Обернувшись, он взглянул в окно на Тома, гордого и величественного, окруженного молодыми людьми и женщинами; из-под его висячих усов торчала сигарета, которую он прикуривал от спички, зажженной одной из девушек. Фредерик почему-то подумал, что сам он никогда не прикуривал сигару от спички, которую держала рука женщины.

— Доктор Тайлер говорит, что ему не следует курить… это очень вредно в его состоянии, — сказал он, и это было все, что он мог сказать.

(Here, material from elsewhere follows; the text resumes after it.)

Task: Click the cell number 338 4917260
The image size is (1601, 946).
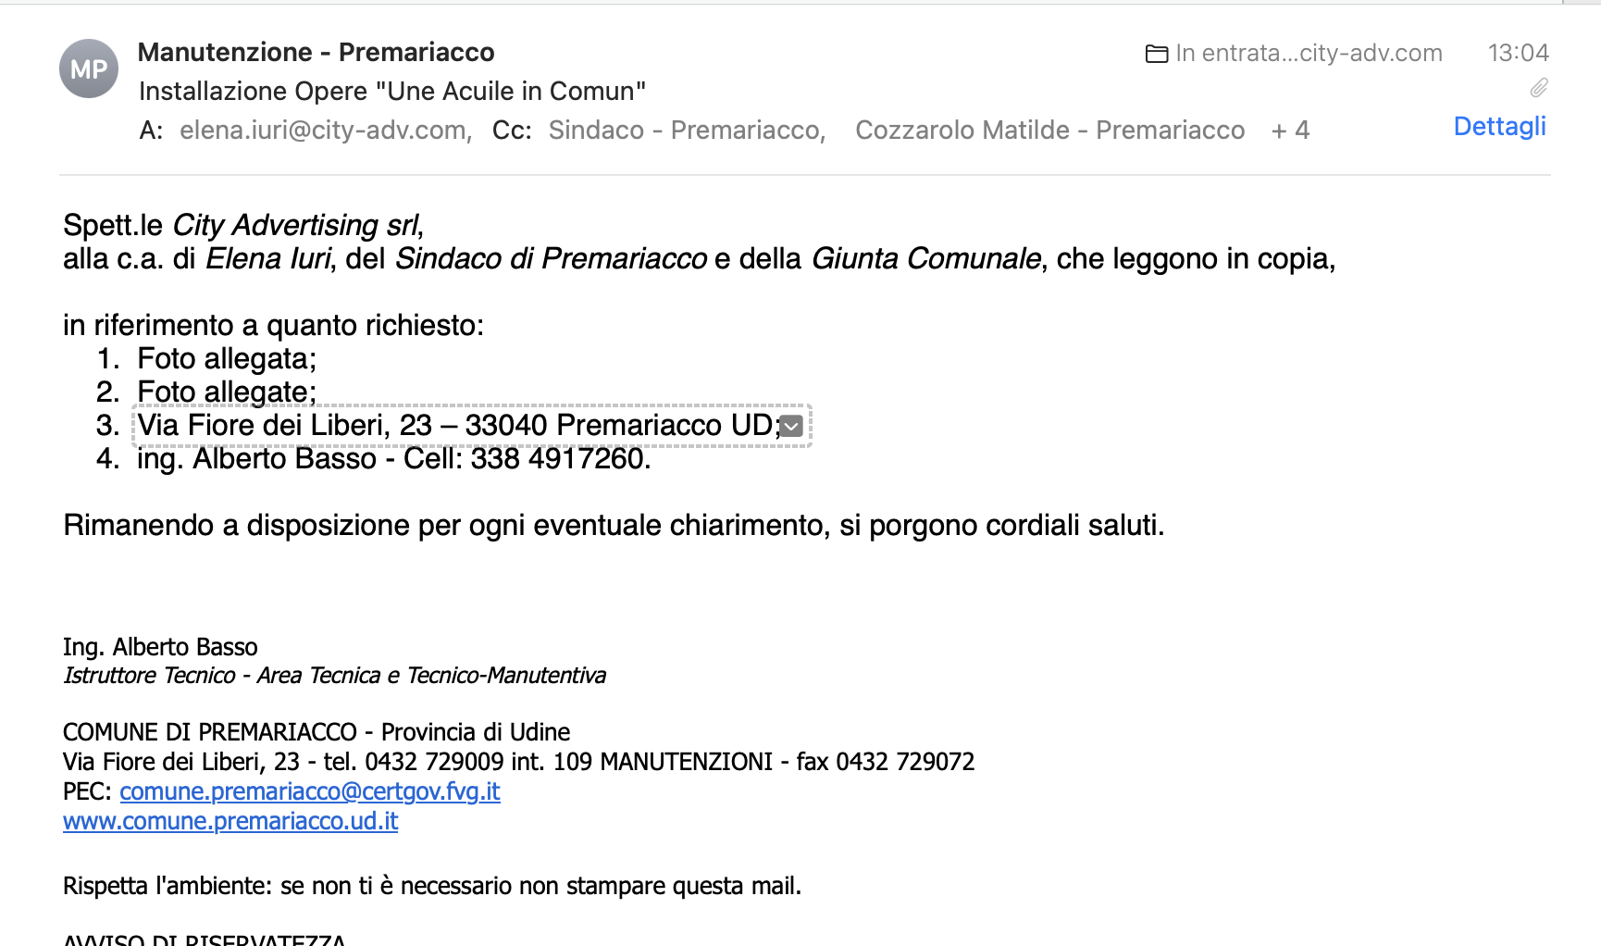Action: pyautogui.click(x=558, y=459)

С осени того же года дом стали часто посещать люди нового типа. Они гордо называли себя «старожилами» на Аляске, с золотых приисков которой они прибывали в Сан-Франциско отдохнуть на зиму. Их прибывало все больше и больше, и они завладели большей частью номеров одной из гостиниц в центре города. Капитан Том слабел на глазах и почти не покидал большого кресла. Он спал все чаще и продолжительней, но когда бы он ни просыпался, его тотчас окружала свита молодых людей, или подсаживался какой-нибудь приятель и начинался разговор о прежних золотых денечках, или строились планы на будущие золотые денечки.

Том (Крепыш Трэверс, как звали его юконцы) никогда не думал о приближавшейся кончине. Он называл свою болезнь временным недомоганием, вполне естественным после продолжительного приступа лихорадки, которую он подцепил на Юкатане. Весной все как рукой снимет. Морозец — вот что ему нужно. Просто кровь на солнце перегрелась. А пока к этому надо относиться спокойно и хорошенько отдохнуть.

И никто не выводил его из этого заблуждения — даже юконцы, которые непринужденно курили трубки и дрянные сигары и жевали табак на широких верандах Фредерика, тогда как сам он чувствовал себя незваным гостем в собственном доме. С ними у него не было ничего общего. Они считали его чужаком, присутствие которого надо терпеть. Они приходили к Тому. И их отношение к нему вызывало у Фредерика чувство беззлобной зависти. День за днем он наблюдал за ними. Он видел, как юконцы встречались, когда один из них бывало выходил из комнаты больного, а другой собирался войти. За дверью они молча и серьезно обменивались рукопожатием. В глазах вновь пришедшего читался немой вопрос, а вышедший от больного сокрушенно покачивал головой. И не раз Фредерик видел, как глаза обоих наполнялись слезами. Потом вновь прибывший входил, пододвигал стул к креслу Тома и бодрым голосом приступал к обсуждению плана экспедиции к верховьям Кускоквима, потому что именно туда по весне собирался отправиться Том. Собак можно достать в Лараби, причем чистокровных, в жилах которых не текло ни капли крови изнеженных южных пород. Говорили, что сторона та очень суровая, но уж если старожилы не смогут добраться туда от Лараби за сорок дней, интересно посмотреть, как чечако, новички, справятся с этим за шестьдесят.